Nur eine Weile in Ihrer Gesellschaft verbringen. Aber möglicherweise ziehen Sie ja die Einsamkeit vor?»
    Albert erwiderte nichts, sondern drehte sich um und ging weiter die Havnegade entlang.
    «Schlafen Sie gut!», rief Herman ihm nach. «Nach den Anstrengungen des Abends werden Sie es sicher nötig haben.»
    Es durchzuckte Albert, und seine Hand verkrampfte sich um den Spazierstock. Einen Augenblick überlegte er zurückzugehen und den Lumpenhund zu bestrafen. Er verwarf den Gedanken jedoch auf der Stelle. Diese Zeiten waren längst vorbei. Er und Herman waren ungefähr gleich groß und breit, aber der Unterschied betrug ein halbes Jahrhundert. Es würde ein ungleicher Kampf werden und er nicht nur die Prügelei verlieren, sondern auch seine Würde. Und diese Einsicht überwältigte ihn mit einer Kraft, als läge er bereits blutend am Boden.
    Er ging die Steintreppe seines Hauses hinauf und schloss auf. Im Wohnzimmer zündete er kein Licht an, sondern ließ sich schwer aufs Sofa fallen. Woher wusste der Schurke, was bei der Witwe vorgefallen war? Spionierte er ihm nach? Oder riet er bloß? War es so offensichtlich, was dort passierte? Aber es hatte ihn doch selbst überrascht. Sahen andere, was er selbst nicht sehen konnte?
    Sicher, er hatte mit diesem Gedanken gespielt, als er sich auf das Abendessen bei der Witwe vorbereitete. Das musste er sich selbst eingestehen. Aber ihm war klar, dass er es nicht wirklich gewollt hatte. Es war lediglich ein eitles Spiel mit den Möglichkeiten gewesen. Nun war es geschehen, und plötzlich fühlte er sich nackt. Was Herman sehen konnte, konnte die ganze Stadt sehen. Er musste damit aufhören. Er begriff, was es gewesen war, was er empfunden hatte, als Klara Friis sich ihm im Flur hingab. Es war Furcht. Furcht, dass sein gewohntes Leben aus der Bahn geriet, Furcht vor der Nichtbeherrschbarkeit des Daseins, Furcht, dass alles, was er als Vorbereitung auf den Herbst seines Lebens hinter sich gelassen hatte, wieder auf ihn zukam.

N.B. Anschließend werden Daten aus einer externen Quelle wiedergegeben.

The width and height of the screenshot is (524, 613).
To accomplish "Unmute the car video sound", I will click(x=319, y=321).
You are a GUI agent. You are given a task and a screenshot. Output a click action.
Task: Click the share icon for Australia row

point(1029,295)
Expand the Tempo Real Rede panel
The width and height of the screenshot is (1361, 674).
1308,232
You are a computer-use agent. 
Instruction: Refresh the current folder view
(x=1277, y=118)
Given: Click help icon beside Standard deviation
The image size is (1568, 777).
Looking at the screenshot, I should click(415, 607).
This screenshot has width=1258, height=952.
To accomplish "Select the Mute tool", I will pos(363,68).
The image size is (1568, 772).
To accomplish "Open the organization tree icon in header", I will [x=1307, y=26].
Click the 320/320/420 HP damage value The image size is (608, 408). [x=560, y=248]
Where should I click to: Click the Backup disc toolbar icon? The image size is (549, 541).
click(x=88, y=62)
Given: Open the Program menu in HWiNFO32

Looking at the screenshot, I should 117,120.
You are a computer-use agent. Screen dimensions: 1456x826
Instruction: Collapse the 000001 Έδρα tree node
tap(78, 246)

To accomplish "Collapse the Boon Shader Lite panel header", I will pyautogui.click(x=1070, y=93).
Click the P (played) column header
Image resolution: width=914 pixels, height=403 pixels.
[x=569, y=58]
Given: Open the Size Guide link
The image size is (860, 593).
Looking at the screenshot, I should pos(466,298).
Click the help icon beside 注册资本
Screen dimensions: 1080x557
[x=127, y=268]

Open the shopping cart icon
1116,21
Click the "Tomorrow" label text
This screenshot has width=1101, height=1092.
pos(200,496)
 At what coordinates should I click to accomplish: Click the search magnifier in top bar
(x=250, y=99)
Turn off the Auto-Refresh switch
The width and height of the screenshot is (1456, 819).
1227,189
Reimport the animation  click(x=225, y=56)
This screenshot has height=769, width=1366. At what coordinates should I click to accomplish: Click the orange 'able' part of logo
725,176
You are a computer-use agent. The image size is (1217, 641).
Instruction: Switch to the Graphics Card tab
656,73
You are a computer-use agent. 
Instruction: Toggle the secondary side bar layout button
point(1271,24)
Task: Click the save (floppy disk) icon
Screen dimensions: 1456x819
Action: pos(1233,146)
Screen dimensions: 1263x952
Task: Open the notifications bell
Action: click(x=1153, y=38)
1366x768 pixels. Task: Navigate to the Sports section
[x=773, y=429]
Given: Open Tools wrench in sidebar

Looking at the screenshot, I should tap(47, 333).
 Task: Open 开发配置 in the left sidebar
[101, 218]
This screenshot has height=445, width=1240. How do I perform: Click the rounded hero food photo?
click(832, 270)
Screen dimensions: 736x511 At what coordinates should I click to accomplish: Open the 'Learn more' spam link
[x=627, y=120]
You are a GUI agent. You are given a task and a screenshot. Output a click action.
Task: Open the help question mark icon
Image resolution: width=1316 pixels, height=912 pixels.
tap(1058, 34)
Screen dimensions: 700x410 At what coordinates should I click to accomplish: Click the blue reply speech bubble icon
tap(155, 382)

    Er war der Schwache. Das spürte er. Sie war die Starke, auf die gleiche Weise wie Herman: weil sie jung waren.
    Eine keuchende Umarmung in einem dunklen Flur, eine Schlägerei auf der Straße, das war das Vorrecht der Jugend, nicht des Alters, und wehe dem Greis, der der Jugend zu nahekam und glaubte, er könne sich an
deren Feuer wärmen. Lächerlich und zum Narren gemacht zu werden, das war der Preis, den er dafür zahlen musste.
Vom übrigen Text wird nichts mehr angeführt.